** START ENTRIES SUPPLIED **

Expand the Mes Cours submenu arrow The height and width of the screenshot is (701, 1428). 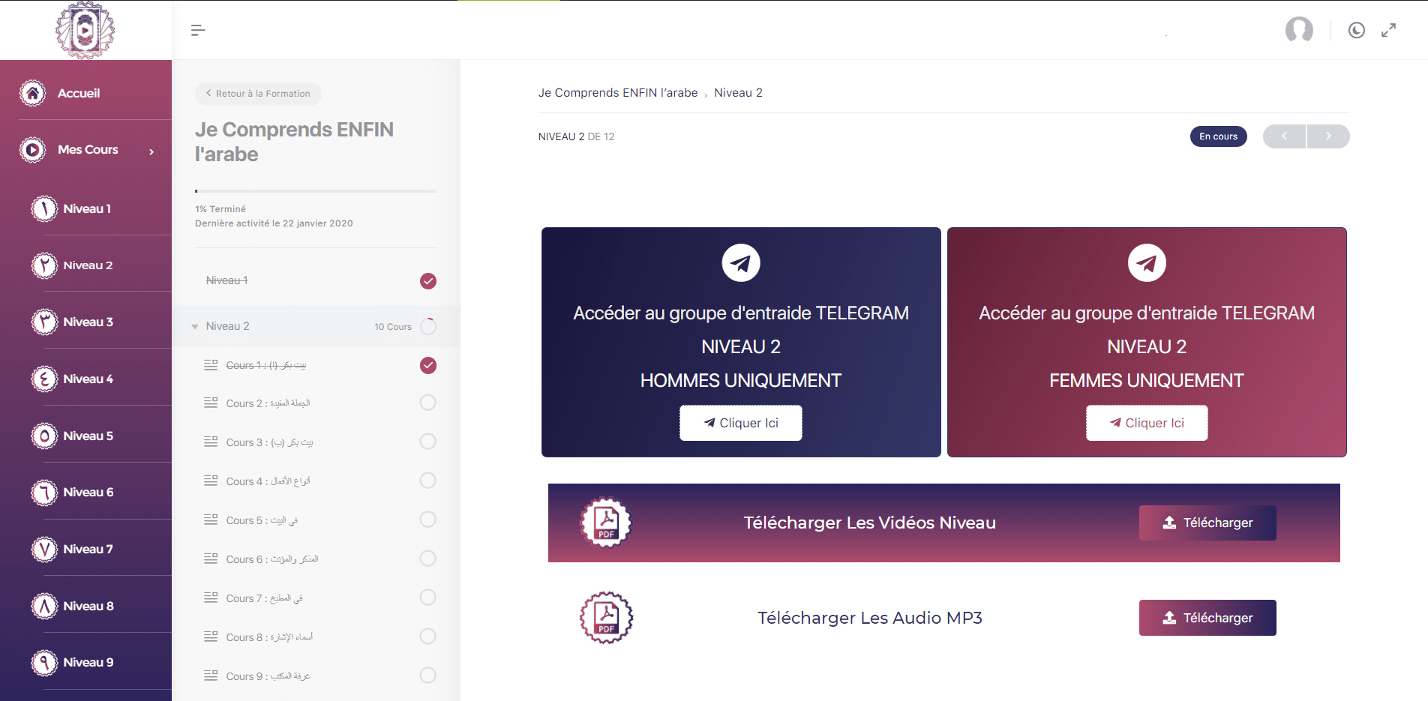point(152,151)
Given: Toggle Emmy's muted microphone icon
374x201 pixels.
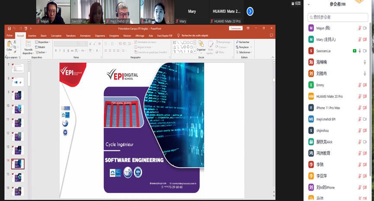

** END ENTRIES SUPPLIED **
** START ENTRIES SUPPLIED **

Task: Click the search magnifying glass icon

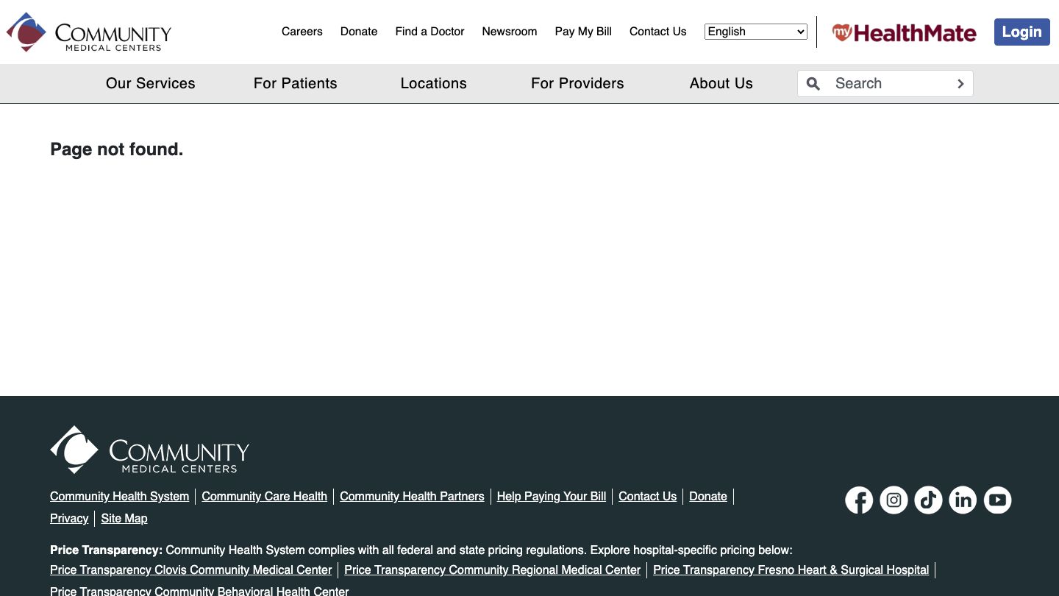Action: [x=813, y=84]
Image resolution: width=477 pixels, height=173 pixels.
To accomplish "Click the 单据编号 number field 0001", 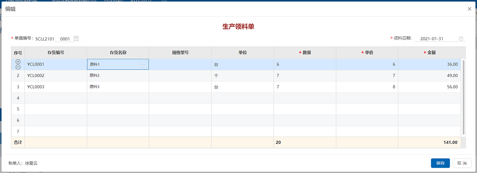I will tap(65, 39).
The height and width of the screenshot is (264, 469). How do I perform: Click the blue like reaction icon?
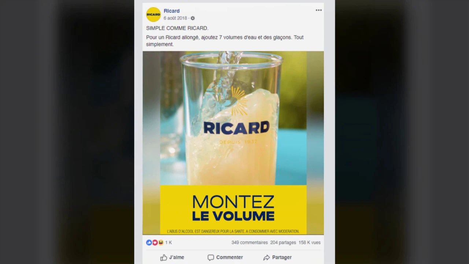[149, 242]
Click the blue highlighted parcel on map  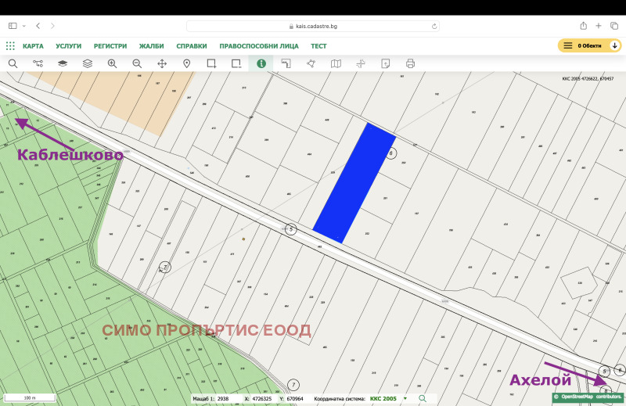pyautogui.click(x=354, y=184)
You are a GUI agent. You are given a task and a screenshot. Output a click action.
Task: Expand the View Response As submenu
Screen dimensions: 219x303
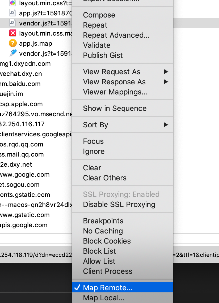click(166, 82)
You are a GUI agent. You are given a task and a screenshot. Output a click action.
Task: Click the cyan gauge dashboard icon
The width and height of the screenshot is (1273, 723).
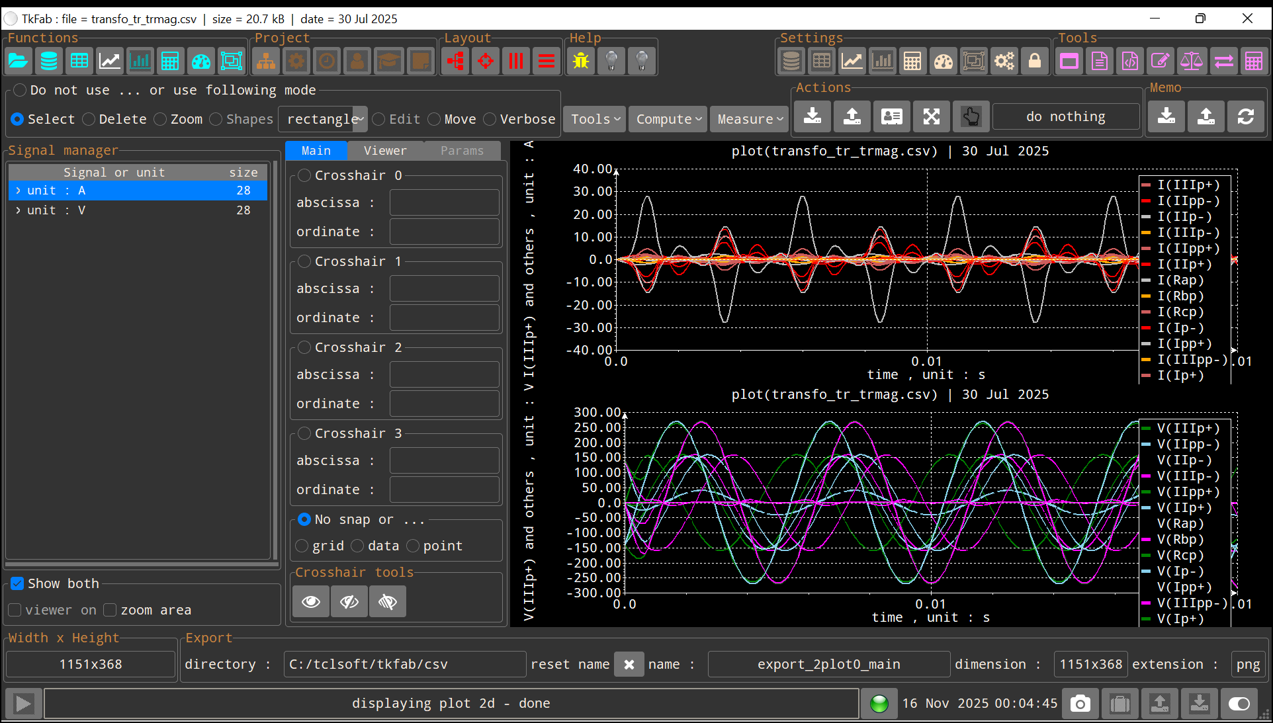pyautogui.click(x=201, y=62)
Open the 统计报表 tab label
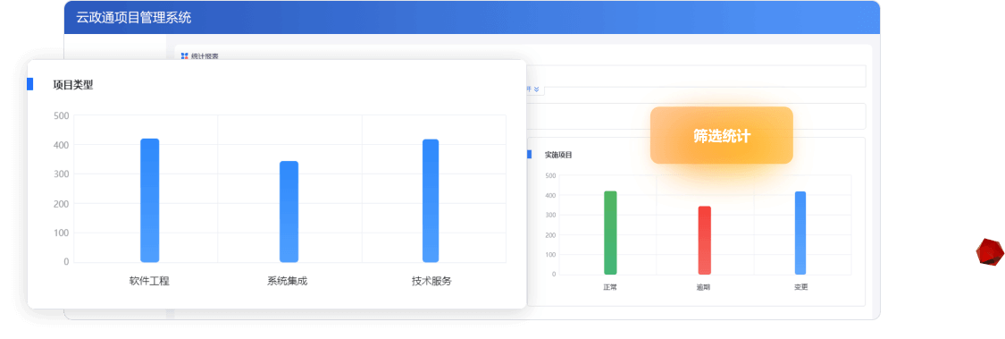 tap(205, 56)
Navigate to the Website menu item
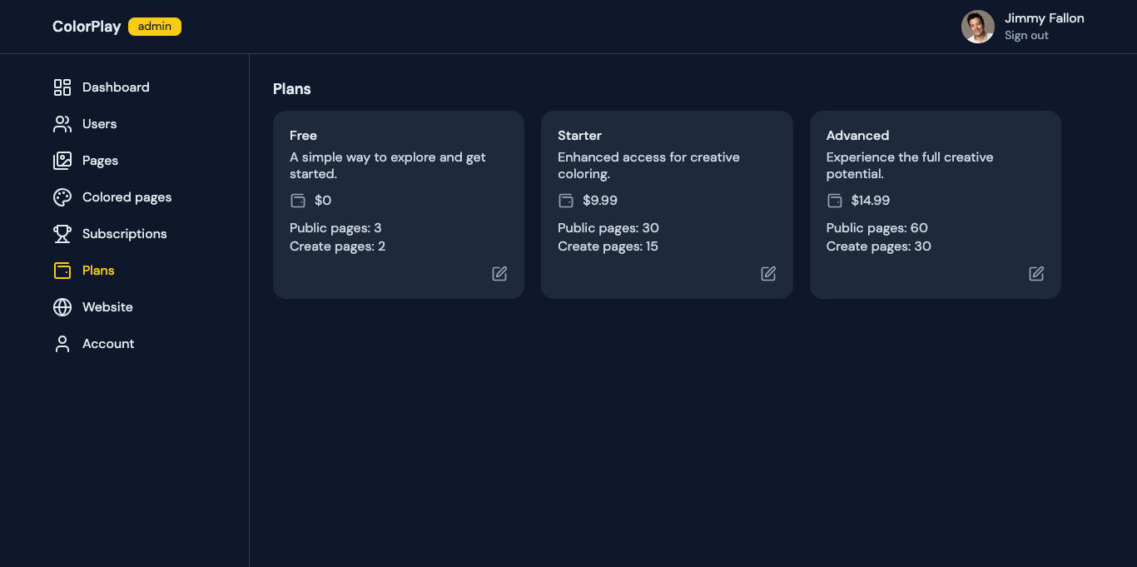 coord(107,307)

** END ENTRIES SUPPLIED **

▸ YOUR OBJECTIVE
Copy word for word the entries between the line containing "Open the 统计报表 tab label" and the line containing "coord(107,307)", inclusive, leaving the pictures out of your answer.

▸ SOLUTION TO THE PROBLEM
Open the 统计报表 tab label
 tap(205, 56)
Navigate to the Website menu item
 coord(107,307)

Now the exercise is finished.